Ferdinando Camon, Avvenire 16/1/2013, 16 gennaio 2013
ESSENZIALI ENTRAMBI
I bambini scelgono con istintiva cura a chi rivolgersi, quando hanno bisogno di aiuto e son presenti sia il padre che la madre. È un’esperienza che tutti i genitori vivono. La prima volta che si verifica restano sorpresi, perché non l’avevano prevista. Poi la calano dentro di sé e non si fanno più cogliere di sorpresa. È per me la prova-provata, la prova-vissuta, del bisogno che i bambini hanno di avere sia un padre che una madre. Due padri o due madri non sono la stessa cosa. Non intendo dire che due padri o due madri riempiamo due volte solo il ruolo di padre o solo quello di madre, ma che non riempiono nemmeno quel singolo ruolo, proprio perché sono due. La prima volta che mio figlio, piccolissimo, mostrò un bisogno del padre, fu un’assoluta sorpresa. Il bambino stava in braccio alla madre, tutti guardavamo un film vagamente thriller. Era un film permesso a tutti, non aveva nulla di terrificante, ma a metà film appariva un fantasma. Uno scherzoso fantasma. Vestito di nero, velo lungo fino a terra, maschera nera a coprire il volto, camminava in cima a una muraglia. A un certo punto, di scatto, si volta verso noi spettatori e sorride. Il piccolo lanciò un trillo, saltò giù dalla madre, e balzò in grembo al padre. Non voleva perdersi il film (ripeto, permesso a tutti, lui sapeva che i suoi compagni lo vedevano), ma preferiva vederlo sulle ginocchia del padre invece che della madre. Nessuno fece un commento. E tuttavia quella fu una scena importante: con quel doppio salto, via dalla madre e in grembo al padre, il bambino mostrò un ’bisogno di protezione’ che la madre non gli garantiva ma il padre sì. Padre e madre sono complementari, e il bambino ha bisogno di questa complementarietà.
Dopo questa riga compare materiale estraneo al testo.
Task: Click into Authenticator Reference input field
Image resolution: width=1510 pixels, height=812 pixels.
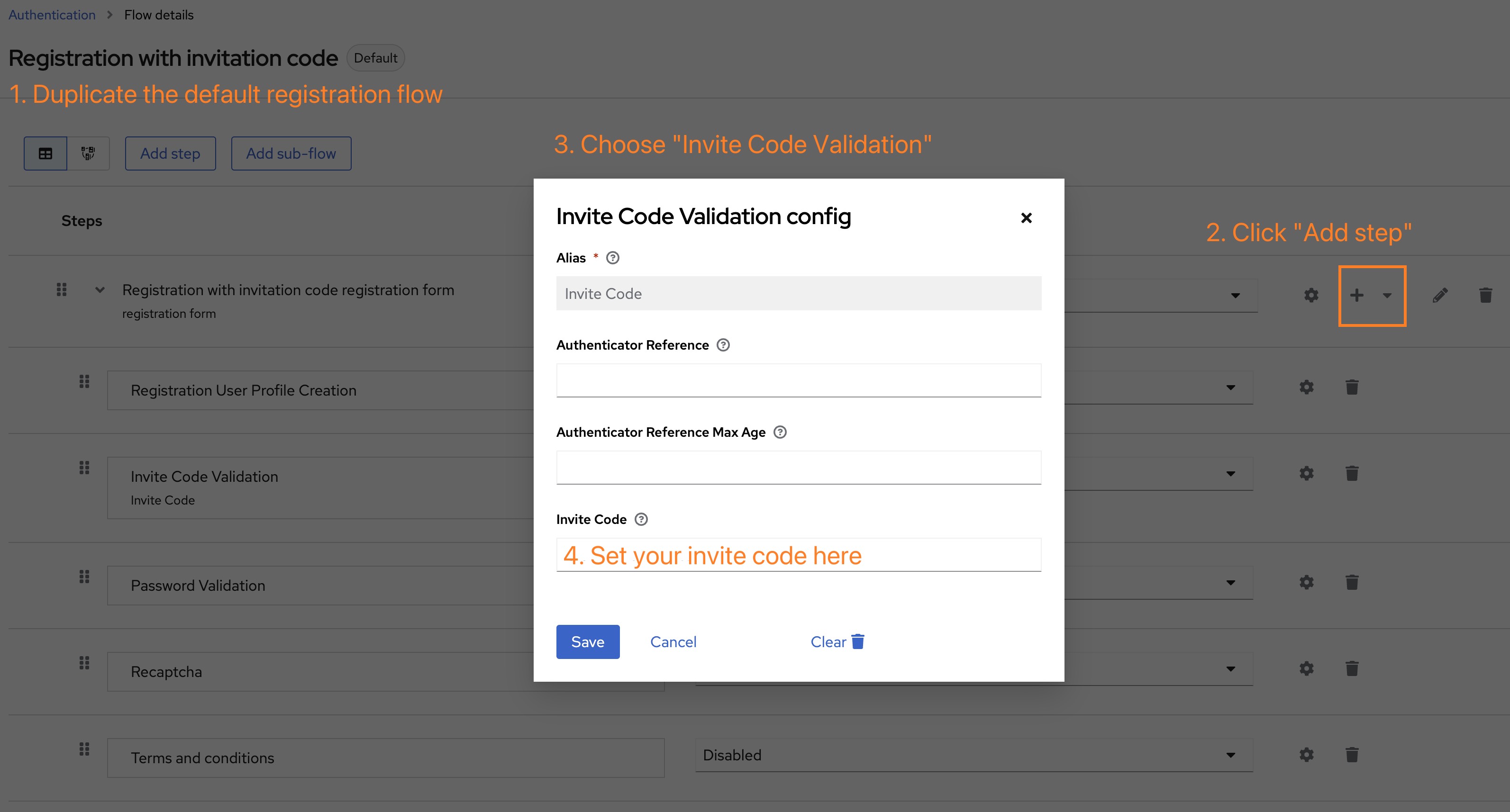Action: pyautogui.click(x=799, y=380)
A scuola prendeva bei voti, e la maestra dava agli scolari i temi svolti in classe perché li mostrassero ai genitori, col giudizio e il voto. Io mettevo la firma per presa visione, e il bambino lo riportava alla maestra. La classe funzionava così. Ma io sapevo che un giorno c’era stato un tema in classe, e non l’avevo visto. «L’ho firmato io», spiegò mia moglie. «E come mai?», «Il voto era così così». Dunque i successi li mostrava al padre, i mezzi insuccessi alla madre. Il padre è la protezione, la madre è il conforto. Ebbe, come tutti, qualche malattia e qualche ricovero. Lo si andava a trovare. Se andava la madre, chiedeva: «E il papà?», se andava il padre: «E la mamma?»: bisognava andare tutt’e due. All’età della vaccinazione, arriva a casa la lettera del municipio, col giorno e l’ora. Lo portiamo all’ambulatorio. La vaccinazione era dolorosa, il medico sbrecciava la pelle sul braccio con qualcosa che a me sembrava un pennino, per immettere il vaccino. Tutti i bambini strillavano. Lo strillamento si sentiva a cento metri di distanza. Io lo avverto: «Adesso il medico ti farà male, ma solo un po’, puoi sopportare». Arriva il momento. Il medico lavora, il piccolo mi stringe la testa, io stringo la sua. Lamenti, zero. Aveva l’abitudine di disegnare. Aveva un tratto deciso, strisciate lunghe, non disegnava figure singole ma sempre un gruppo. Posso sbagliarmi, ma quel gruppo era la famiglia. La donna in sottana, l’uomo in pantaloni. L’uomo era sempre un po’ in disparte, e questo mi dispiaceva (mi dispiace ancora, se ci penso). L’uomo era sempre più alto, la donna aveva sempre le braccia aperte. L’altezza era sicurezza, le braccia aperte erano affetto. Non riesco a immaginare i ruoli invertiti, e non riesco a immaginare un ruolo mancante. Certo, ci sono figli orfani di un genitore, ma questa non è la norma, è una disgrazia. E perché programmarli e farli nascere con quella disgrazia, e far coincidere la nascita col lutto?